Cause: while/else statement not yet supported
To silence this warning, decorate the function with @tf.autograph.experimental.do_not_convert
WARNING:tensorflow:The parameter `return_dict` cannot be set in graph mode and will always be set to `True`.
WARNING:tensorflow:The parameters `output_attentions`, `output_hidden_states` and `use_cache` cannot be updated when calling a model.They have to be set to True/False in the config object (i.e.: `config=XConfig.from_pretrained('name', output_attentions=True)`).
WARNING:tensorflow:The parameter `return_dict` cannot be set in graph mode and will always be set to `True`.
180/180 [==============================] - ETA: 0s - loss: 0.0000e+00 - accuracy: 0.0022WARNING:tensorflow:The parameters `output_attentions`, `output_hidden_states` and `use_cache` cannot be updated when calling a model.They have to be set to True/False in the config object (i.e.: `config=XConfig.from_pretrained('name', output_attentions=True)`).
WARNING:tensorflow:The parameter `return_dict` cannot be set in graph mode and will always be set to `True`.
180/180 [==============================] - 150s 589ms/step - loss: 0.0000e+00 - accuracy: 0.0022 - val_loss: 0.0000e+00 - val_accuracy: 0.0077
Epoch 2/5
180/180 [==============================] - 105s 582ms/step - loss: 0.0000e+00 - accuracy: 0.0022 - val_loss: 0.0000e+00 - val_accuracy: 0.0077
Epoch 3/5
180/180 [==============================] - 105s 582ms/step - loss: 0.0000e+00 - accuracy: 0.0022 - val_loss: 0.0000e+00 - val_accuracy: 0.0077

I think the problem may be that the activation function may be wrong.

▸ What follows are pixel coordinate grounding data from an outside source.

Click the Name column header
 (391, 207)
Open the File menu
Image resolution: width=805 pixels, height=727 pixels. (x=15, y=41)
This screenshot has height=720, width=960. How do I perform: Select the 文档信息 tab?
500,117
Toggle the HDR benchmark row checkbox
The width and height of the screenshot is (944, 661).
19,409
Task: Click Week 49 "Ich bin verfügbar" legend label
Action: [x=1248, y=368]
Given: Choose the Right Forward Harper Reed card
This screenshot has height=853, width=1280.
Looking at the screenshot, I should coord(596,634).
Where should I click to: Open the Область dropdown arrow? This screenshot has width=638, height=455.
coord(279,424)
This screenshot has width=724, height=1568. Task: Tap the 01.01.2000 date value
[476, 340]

For CategoricalCrossentropy we need a Sigmoid loss but maybe the activation used in my code is not that.

Can anyone tell me how exactly to change the activation function, or maybe other thoughts on the potential problem? I have tried changing the learning rate with no effect.

@NielsRogge
Copy link
Contributor

Could you please post this on the forum, rather than here? The authors of HuggingFace like to keep this place for bugs or feature requests, and they're more than happy to help you on the forum.

Looking at your code, this seems more like an issue with preparing the data correctly for the model.

Take a look at this example in the docs on how to perform text classification with the Trainer.

@neel04
Copy link
Author

neel04 commented Feb 11, 2021

@NielsRogge Not very pleased with your reply, please ask someone a question if you are unclear about something rather than trying to just close an issue.

As regards the data, I can assure you it is in the format specified by your guide - It is in NumPy arrays converted to list and then made into a TFDataset object and has all the correct parts. The conversion was made to list because an error clearly specified that lists are to be passed.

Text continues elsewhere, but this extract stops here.